*** Opening EXERCISE DATA ***
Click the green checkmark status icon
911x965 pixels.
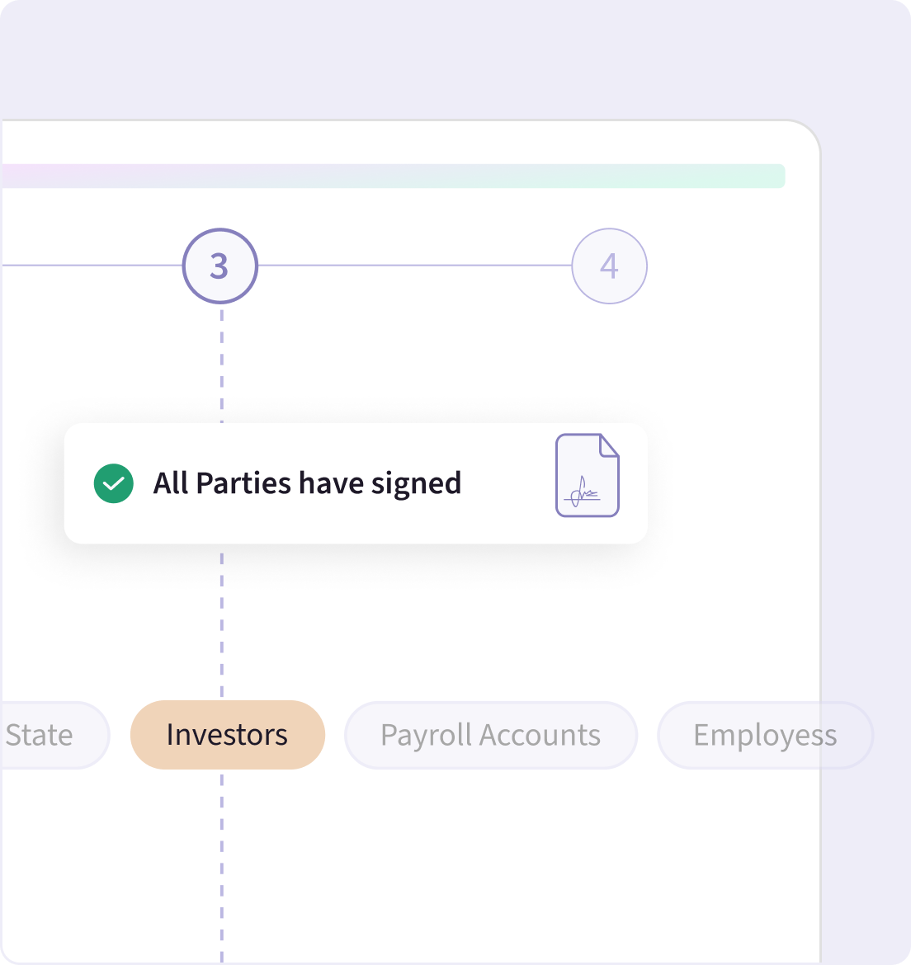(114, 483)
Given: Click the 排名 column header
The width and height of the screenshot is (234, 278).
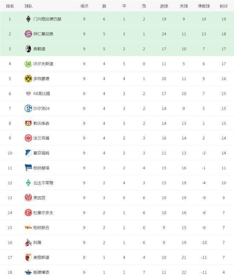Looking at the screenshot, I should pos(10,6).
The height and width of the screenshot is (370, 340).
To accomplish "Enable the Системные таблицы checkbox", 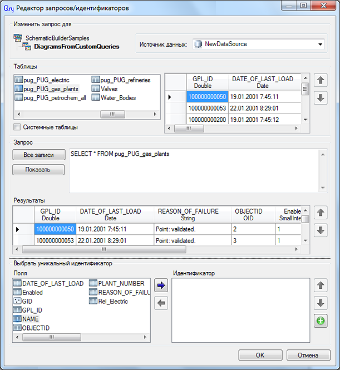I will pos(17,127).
*** Closing EXERCISE DATA ***
- [TASK REQUIREMENTS]: Scan the material for lines with the word "Click", and copy each line you find.

- [ANSWER]:
Click the green checkmark status icon
Given: Click the 排名 column header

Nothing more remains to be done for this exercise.